The revised numbers submitted to the UN, which it did not change even upon being questioned, show very high increase in forest cover between pre-2000 and 2000 levels and then again between 2000-04 levels. The way the formula for calculating the FRL was constructed, these helped the government peg the the emissions it was saving from maintaining forests also higher. The same trend is not visible in more recent years (2016-10).
Forestry-based carbon trade
The global trade in greenhouse gas emissions from forestry and land-use change under the Paris Agreement is predicated on developed countries paying developing countries to avoid emissions. The rich nations can then claim credit for reducing emissions instead of doing the same in their domestic arenas.
Emission reduction in high-energy consuming and developed economies can cost much more than paying for emission reduction efforts in poorer countries. But this ‘carbon trade’, particularly when based on forestry and change of land-use, has for long faced criticism from several experts. Part of the criticism has arisen over years from such weak land-use and forestry databases across developing countries and the ability of governments to tweak numbers.
The Indian official Business Standard spoke to on condition of anonymity said the FRL report was a first attempt and already work was in progress to revise the methodology and the report yet again for the UNFCCC. He said the UN allowed such revisions to the FRL report on a continuous basis. He acknowledged the deep scrutiny the first report had undergone at the UN but said such scrutiny was good as it permitted the government of India to also do better.
Critics have warned that this kind of uncertainty could lead to trading in non-existent ‘avoided greenhouse gas emissions’. This, they have warned, would merely help developed countries getting away by claiming emission reductions on paper at low cost while developing countries get some money out of it and leave the ability of this mechanism to really fight climate change doubtful.

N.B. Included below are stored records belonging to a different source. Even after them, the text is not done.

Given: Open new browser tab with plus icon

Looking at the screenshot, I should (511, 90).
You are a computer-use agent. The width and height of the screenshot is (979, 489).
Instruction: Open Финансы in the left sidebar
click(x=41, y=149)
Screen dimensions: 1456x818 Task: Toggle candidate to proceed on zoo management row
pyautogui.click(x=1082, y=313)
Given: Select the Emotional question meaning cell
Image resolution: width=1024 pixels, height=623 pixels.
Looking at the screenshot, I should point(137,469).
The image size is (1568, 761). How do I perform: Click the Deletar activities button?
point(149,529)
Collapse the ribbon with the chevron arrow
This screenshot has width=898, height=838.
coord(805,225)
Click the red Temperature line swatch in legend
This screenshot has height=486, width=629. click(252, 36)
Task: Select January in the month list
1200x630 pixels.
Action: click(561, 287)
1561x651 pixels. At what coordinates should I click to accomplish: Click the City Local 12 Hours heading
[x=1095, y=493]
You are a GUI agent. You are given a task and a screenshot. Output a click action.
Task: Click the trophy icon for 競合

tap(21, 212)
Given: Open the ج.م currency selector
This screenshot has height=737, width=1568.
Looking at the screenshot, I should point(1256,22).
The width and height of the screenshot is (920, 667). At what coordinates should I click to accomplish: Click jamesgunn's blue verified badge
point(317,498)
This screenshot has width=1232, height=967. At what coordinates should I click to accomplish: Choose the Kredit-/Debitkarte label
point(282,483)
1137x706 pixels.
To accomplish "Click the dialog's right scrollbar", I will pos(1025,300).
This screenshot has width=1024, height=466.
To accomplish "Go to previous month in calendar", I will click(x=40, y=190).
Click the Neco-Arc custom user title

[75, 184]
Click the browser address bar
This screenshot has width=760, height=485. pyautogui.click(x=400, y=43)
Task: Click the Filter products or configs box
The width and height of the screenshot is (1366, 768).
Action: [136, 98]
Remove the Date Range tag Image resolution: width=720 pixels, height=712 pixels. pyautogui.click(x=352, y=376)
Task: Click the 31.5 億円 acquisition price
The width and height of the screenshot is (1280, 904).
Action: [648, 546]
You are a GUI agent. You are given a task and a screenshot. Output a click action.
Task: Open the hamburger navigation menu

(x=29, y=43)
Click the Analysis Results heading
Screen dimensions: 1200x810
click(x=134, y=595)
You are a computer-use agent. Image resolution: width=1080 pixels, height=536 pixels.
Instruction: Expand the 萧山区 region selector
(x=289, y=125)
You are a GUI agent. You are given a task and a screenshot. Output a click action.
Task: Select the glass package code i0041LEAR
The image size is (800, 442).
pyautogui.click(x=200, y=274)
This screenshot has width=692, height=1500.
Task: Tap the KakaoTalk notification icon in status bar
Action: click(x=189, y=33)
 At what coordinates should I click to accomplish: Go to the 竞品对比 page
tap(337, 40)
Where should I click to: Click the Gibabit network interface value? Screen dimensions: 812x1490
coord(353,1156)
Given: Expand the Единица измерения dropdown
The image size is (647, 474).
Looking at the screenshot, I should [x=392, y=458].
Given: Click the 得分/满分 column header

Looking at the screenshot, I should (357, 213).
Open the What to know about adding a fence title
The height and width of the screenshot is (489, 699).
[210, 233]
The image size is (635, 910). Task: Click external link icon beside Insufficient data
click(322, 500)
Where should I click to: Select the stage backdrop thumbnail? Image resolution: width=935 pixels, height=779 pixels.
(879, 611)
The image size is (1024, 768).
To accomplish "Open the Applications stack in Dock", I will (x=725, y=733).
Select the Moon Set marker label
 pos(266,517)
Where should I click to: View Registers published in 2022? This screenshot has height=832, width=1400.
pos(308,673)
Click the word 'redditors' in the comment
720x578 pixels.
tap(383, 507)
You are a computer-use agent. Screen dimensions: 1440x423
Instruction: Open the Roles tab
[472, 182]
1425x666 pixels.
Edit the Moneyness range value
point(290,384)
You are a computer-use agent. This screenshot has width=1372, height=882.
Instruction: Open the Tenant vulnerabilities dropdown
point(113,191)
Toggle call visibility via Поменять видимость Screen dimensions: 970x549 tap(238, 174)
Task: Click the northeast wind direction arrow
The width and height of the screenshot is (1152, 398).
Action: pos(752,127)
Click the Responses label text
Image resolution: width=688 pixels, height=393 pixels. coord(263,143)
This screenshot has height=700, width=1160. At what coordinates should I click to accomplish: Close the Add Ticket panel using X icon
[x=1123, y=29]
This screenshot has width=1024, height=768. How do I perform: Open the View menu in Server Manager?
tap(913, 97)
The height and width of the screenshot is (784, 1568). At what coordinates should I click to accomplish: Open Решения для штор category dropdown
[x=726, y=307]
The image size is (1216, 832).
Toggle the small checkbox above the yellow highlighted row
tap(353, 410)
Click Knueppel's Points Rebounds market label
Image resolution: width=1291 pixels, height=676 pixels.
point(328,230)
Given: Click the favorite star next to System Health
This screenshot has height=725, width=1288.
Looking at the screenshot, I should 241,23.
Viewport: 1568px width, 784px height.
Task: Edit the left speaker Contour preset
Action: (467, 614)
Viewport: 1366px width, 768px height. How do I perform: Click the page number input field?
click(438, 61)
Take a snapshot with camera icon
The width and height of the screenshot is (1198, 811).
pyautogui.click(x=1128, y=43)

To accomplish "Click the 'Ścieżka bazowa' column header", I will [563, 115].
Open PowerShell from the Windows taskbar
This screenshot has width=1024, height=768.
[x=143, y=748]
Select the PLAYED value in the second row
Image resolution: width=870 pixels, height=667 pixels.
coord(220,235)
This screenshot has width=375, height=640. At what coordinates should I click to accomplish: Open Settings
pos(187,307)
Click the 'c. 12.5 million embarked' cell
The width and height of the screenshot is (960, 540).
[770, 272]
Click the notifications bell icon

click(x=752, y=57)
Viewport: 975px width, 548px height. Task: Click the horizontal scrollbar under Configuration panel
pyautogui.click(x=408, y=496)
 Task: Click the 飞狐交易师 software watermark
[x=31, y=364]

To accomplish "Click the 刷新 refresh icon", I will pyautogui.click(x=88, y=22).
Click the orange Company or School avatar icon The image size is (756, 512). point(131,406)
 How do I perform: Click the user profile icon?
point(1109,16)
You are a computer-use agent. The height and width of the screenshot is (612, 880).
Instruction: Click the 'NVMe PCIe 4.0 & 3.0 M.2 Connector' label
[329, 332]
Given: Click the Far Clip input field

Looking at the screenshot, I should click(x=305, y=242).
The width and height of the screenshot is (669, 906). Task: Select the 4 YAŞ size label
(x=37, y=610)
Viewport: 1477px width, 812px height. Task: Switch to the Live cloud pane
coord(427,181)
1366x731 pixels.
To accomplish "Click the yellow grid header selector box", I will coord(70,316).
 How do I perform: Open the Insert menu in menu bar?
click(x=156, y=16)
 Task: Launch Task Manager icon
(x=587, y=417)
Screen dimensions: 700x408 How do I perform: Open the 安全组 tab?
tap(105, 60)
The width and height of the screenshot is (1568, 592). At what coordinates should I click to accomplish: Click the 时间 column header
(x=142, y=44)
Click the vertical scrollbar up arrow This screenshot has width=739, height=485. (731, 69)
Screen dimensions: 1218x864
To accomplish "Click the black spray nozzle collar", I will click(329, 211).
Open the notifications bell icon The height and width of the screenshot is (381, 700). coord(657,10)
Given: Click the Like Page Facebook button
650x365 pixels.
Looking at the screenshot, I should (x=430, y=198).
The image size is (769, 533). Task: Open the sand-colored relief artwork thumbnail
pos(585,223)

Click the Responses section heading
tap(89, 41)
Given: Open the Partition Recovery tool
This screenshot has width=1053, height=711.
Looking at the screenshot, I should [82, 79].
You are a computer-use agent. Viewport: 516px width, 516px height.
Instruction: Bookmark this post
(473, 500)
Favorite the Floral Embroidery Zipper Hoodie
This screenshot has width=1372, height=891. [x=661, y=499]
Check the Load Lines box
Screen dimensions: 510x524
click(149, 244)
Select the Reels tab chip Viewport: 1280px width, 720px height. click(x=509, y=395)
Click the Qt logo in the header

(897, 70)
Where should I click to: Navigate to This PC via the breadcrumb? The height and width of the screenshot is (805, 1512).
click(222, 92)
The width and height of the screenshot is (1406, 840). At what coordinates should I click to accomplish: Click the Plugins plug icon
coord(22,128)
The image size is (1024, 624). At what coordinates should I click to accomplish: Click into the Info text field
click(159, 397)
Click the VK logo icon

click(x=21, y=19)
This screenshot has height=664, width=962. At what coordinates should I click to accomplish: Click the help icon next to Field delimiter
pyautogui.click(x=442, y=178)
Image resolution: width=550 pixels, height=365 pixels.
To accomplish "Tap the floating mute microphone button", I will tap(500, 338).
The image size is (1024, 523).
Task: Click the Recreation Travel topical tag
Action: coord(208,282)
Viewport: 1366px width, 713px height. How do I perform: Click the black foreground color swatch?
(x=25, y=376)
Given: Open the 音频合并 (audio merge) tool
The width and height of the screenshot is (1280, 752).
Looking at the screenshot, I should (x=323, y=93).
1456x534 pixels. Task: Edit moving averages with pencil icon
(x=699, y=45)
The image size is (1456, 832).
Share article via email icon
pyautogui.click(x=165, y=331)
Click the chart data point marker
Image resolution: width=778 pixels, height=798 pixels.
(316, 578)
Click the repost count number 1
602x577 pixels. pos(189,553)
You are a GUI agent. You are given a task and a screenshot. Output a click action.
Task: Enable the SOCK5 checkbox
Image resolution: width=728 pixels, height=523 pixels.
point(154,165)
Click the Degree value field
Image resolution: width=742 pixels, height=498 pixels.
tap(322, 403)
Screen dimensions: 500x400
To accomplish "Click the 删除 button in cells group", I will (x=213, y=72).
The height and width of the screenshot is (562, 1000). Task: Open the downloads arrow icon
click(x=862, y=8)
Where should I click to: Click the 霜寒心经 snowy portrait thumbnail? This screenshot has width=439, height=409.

Over time governments of countries, wishing to earn money from increasing or improving their forest covers are expected to draw more granular regional-level baselines which are yet more amenable to questions over their veracity.
At the recently concluded negotiations for the rulebook to the Paris Agreement, differences over how the global carbon markets would function in future remained unresolved. The detailed rules for the trade could not be finalised. Even as the rest of the rulebook was adopted by almost 200 countries, they decided to take at least another year to set the rules for the trading mechanism.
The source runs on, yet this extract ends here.